As a tip when trading and investing the key thing to do is match your indicators, timeframe and position sizing to your personaility and goals. The worst thing that happens is when you get your timeframes mixed up. Most traderes get killed when that happens.
The charts attached below I hope will help you understand the process I use when looking at technicals.
Now, obviously the quality of your analysis is what is going to make you, or save you, the most money. But it is important to build up a picture of the market you are in. As Jesse Livermore said in “Reminiscence of a Stockbroker”
I think it was a long step forward in my trading education when I realised at last that when old Mr Partridge kept on telling other customers, “Well, you know this is a bull market!” he really meant to tell them that the big money was not in the individual fluctuations but in the main movements-that is, not in reading the tape but in sizing up the entire market and its trend.
In order to know what market you are in you have to build up a multi-timeframe of the market. To do that I start with really long term charts and end up down at the hourlies.
So let’s have a look.
The chart above is the AUD/USD monthly since 1971. It is clear that the period of the Aussie’s downtrend is behind us and has been for some time. Since that low of .4776 on April 19th 2001 we have been in an uptrend. So we are in a BULL market. We are outside the top of this trend channel so I’m automatically thinking it might be a little over cooked.

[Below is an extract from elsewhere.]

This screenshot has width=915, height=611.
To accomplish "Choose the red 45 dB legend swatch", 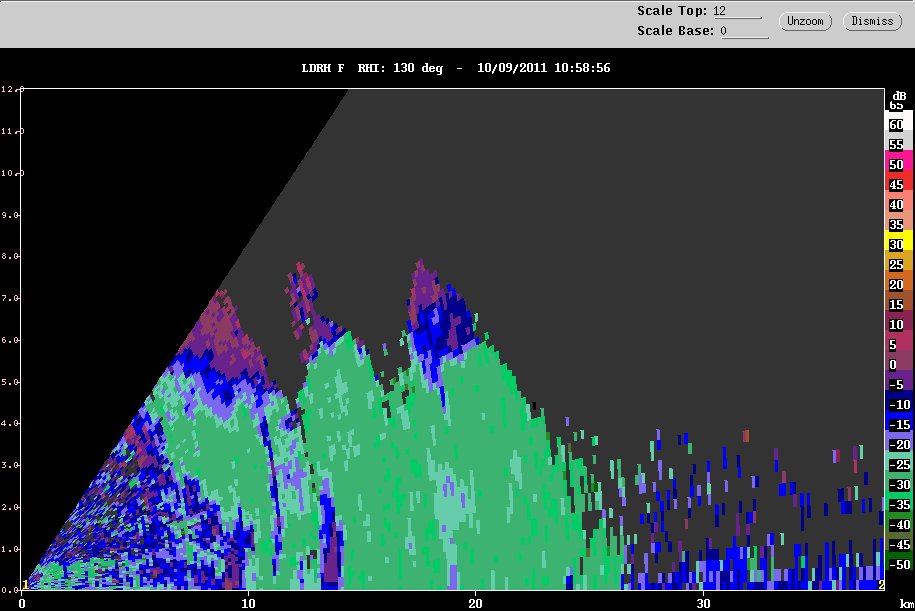I will click(x=896, y=184).
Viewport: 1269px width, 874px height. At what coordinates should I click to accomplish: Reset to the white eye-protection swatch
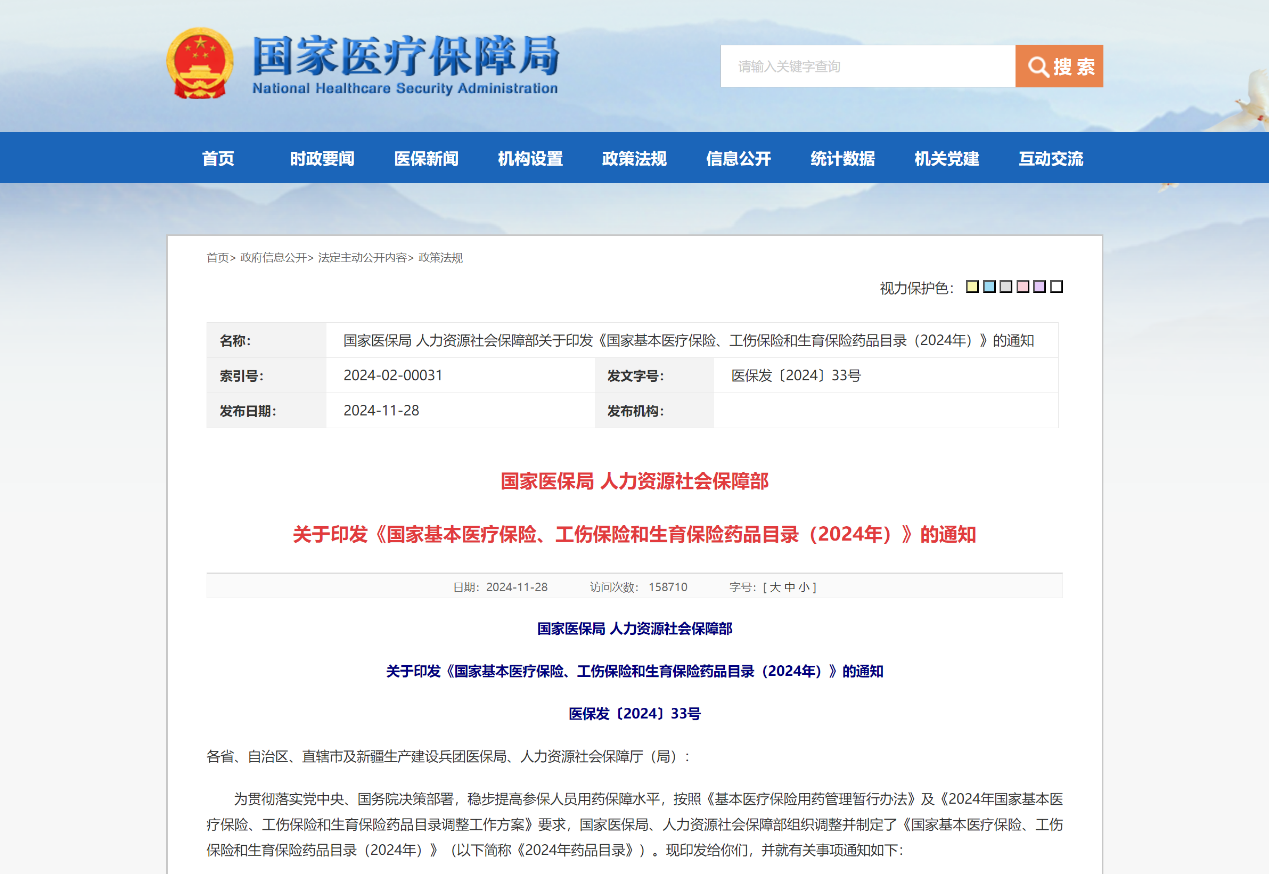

I then use my Fibonacci (Fibo) retracement levels to look for “natural” levels that AUD might meet resitance at. The levels I, and most Fibo traders, utilise are the 38.2%, 50% and 61.8% levels.
For those who don’t know much about the Fibonacci sequence its fairly easy to google but essentially its all about the relationships between the numbers in the series. 1,1,2,3,5,8,13,21,34,55,89 and so on. Each number is the product of the previous two numbers, and following number move in fixed ratios agains the ones previously. It’s a great sequence that appears as ratios all through nature. So for me there are “natural” levels of support and resistance.
But with this specific chart the key level is the 61.8% retracement which was, not coincidentally, 1 tick off the high this morning of 1.1013. We are having a selloff as I write and the Aussie is back at 1.0929 since I started this blog.
So we know we are in a long term bull market but we have probably hit very important resistance with the Aussie both outside the trend and hitting big Fibo resistance.
Let’s look at the weekly charts then.
Like the weeklies, the Aussie’s daily uptrend still has room to the upside but equally is very broad and even a deep pullback all the way to 1.00 would not threaten this uptrend. Fibo resitance, for the June to October 2010 rally before the period of consoilidation, comes in at the 138.2% region is/was 1.0985. Not far away from my long term monthly level which reinforces this zone to me as a key hurdle.
Equally, on this daily you will see that the MACD is at a level consistent with a slowdown in the pace of appreciation at best and what seems more likely given the build up of long and medium term resistance around the 1.10 level a pullback.
If I was trading, I’d then go to my hourlie chart to see what I thought on the day. But I’ll leave that aside for another day.
So on the basis of this analysis I’d conclude, just on the technicals alone that the Aussie has some stiff headwinds and is probably due for a consolidation or pullback. Today’s rejection of 1.10 when I started to write this blog could be the start of a move to consolidate, whether price or time.
But the key is that the AUD is in a long term uptrend. There is nothing in these trends that suggest anything other than we will see higher levels in the next year or more. So my $1,000 feels safe for the moment but longer term I wouldn’t be betting too heavily against the Aussie on a technical basis. Not yet anyway, the charts just don’t support it.
Disclosure: This post is not advice or a recommendation to buy or sell. Do your own research and consult an adviser before allocating capital.